§ QUESTIONS:
1. Translate this sentence from the Louisiana legislative news brief below into Spanish: "The therapeutic marijuana could only be dispensed at 10 pharmacies in the state."
2. Extend the Louisiana legislative news brief below, beginning after its final sentence.

§ TEXT SEGMENT:
Senate passes bill on medical marijuana
Louisiana has had a medical marijuana law on the books for 24 years, but no one’s been able to use it because of a lack of rules and regulations.
On Monday night, the Louisiana Senate endorsed legislation to rectify that stumbling block.
The Senate voted 22-13 for Senate Bill 143 which would regulate medical marijuana dispensing and cultivation in Louisiana for use in treatment of glaucoma, spastic quadriplegia and for those undergoing chemotherapy treatment for cancer.
“Vote yes for patients for whom this really would be a last-ditch effort,” said state Sen. Fred Mills, R-St. Martinville.
Similar legislation Mills sponsored died last year in committee amid opposition from the Louisiana Sheriffs’ Association. This year, the sheriffs group helped craft SB143 to eliminate law enforcement concerns and the committee endorsed the measure.
Under the legislation, the state Board of Medical Examiners, the Board of Pharmacy and the Department of Agriculture and Forestry would have different roles in developing the rules, regulations and licensing.
The therapeutic marijuana could only be dispensed at 10 pharmacies in the state. All of the therapeutic marijuana would be cultivated at one licensed location.
Measure to create event fund advances
Efforts to establish a special fund to entice national sporting and other events to Louisiana picked up steam Monday.
The Senate Finance Committee endorsed legislation that would establish the Major Events Incentive Program.

§ AVAILABLE DATA:
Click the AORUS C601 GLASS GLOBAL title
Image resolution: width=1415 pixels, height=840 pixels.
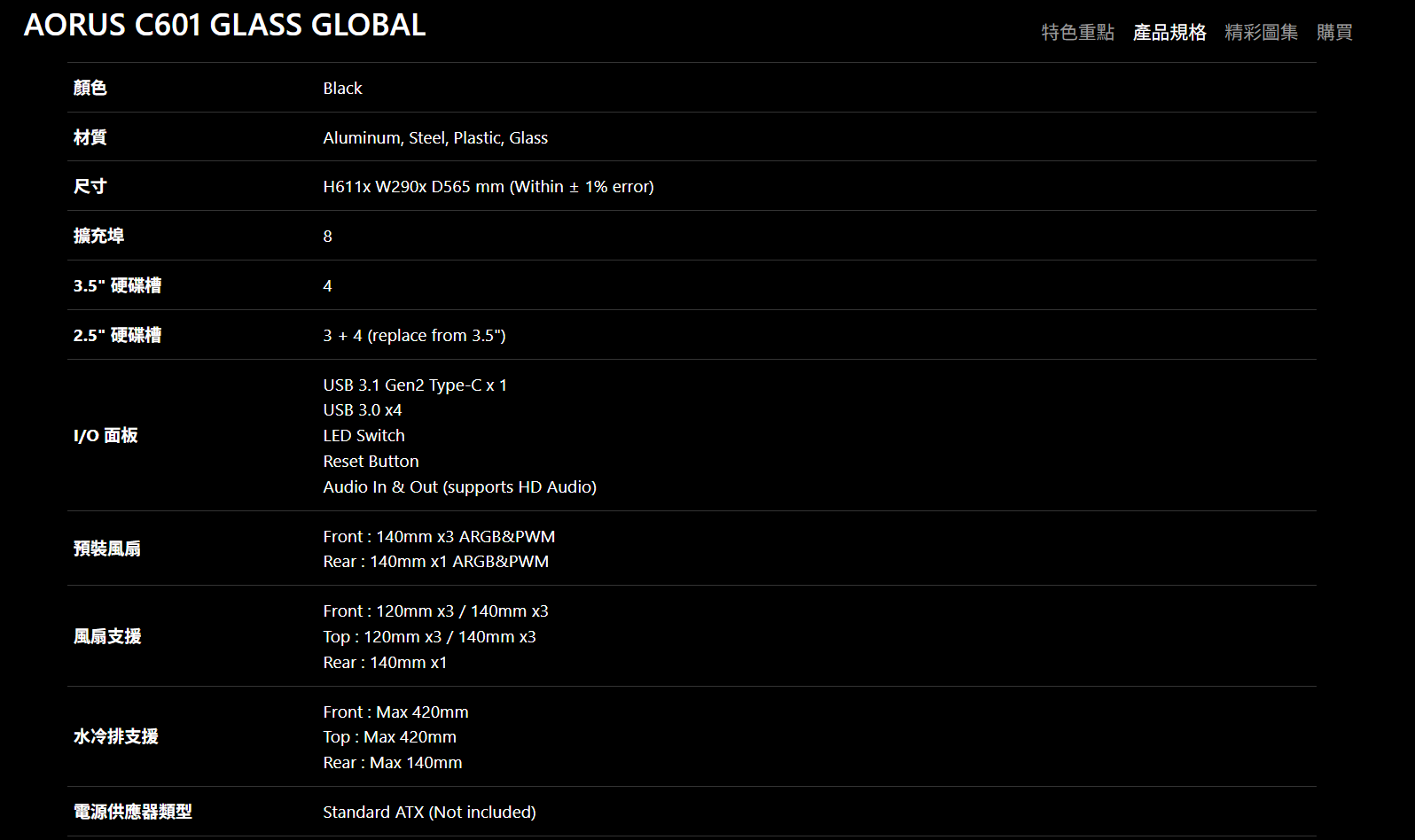pyautogui.click(x=224, y=25)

§ RESPONSES BY ITEM NUMBER:
1. La marihuana terapéutica solo podría dispensarse en 10 farmacias del estado.

2.
A fund would be created into which would be deposited increases in state taxes generated as a result of certain “qualified” events being held in Louisiana. The dollars would be used as an incentive as groups or local governments attempt to recruit major events such as the NFL Super Bowl, the NCAA Final Four, an NCAA Division I football bowl game, a Bass Masters Classic, a national Motorsports race or a national political convention.
“Texas has a fund set up for events like this already,” said state Sen. Ed Murray, D-New Orleans and sponsor of Senate Bill 218. “They have been able to capture these new dollars.”
Jay Cicero, president of the New Orleans Sports Foundation, testified in favor of the legislation. He said the guaranteed dollars would come in handy as efforts begin to woo a college bowl game to New Orleans in either 2019 or 2020.
In the past, Louisiana has put up the state’s commitment to events by tapping a fund that is dedicated to the promotion of tourism.
Lt. Gov. Jay Dardenne, who is in charge of state tourism efforts, has argued that another funding source needed to be found.
SB218 now heads to the Senate floor.
Bill shifting tuition control clears panel
Legislation that aims to give tuition-setting authority to Louisiana colleges and universities is heading to the full Senate for consideration.
The Senate Committee on Revenue and Fiscal Affairs signed off on Senate Bill 155 on Monday without opposition.
The bill would ask Louisiana voters to decide by constitutional amendment whether college and university systems should have control over how much students pay to go to college or if that power should remain with the state Legislature.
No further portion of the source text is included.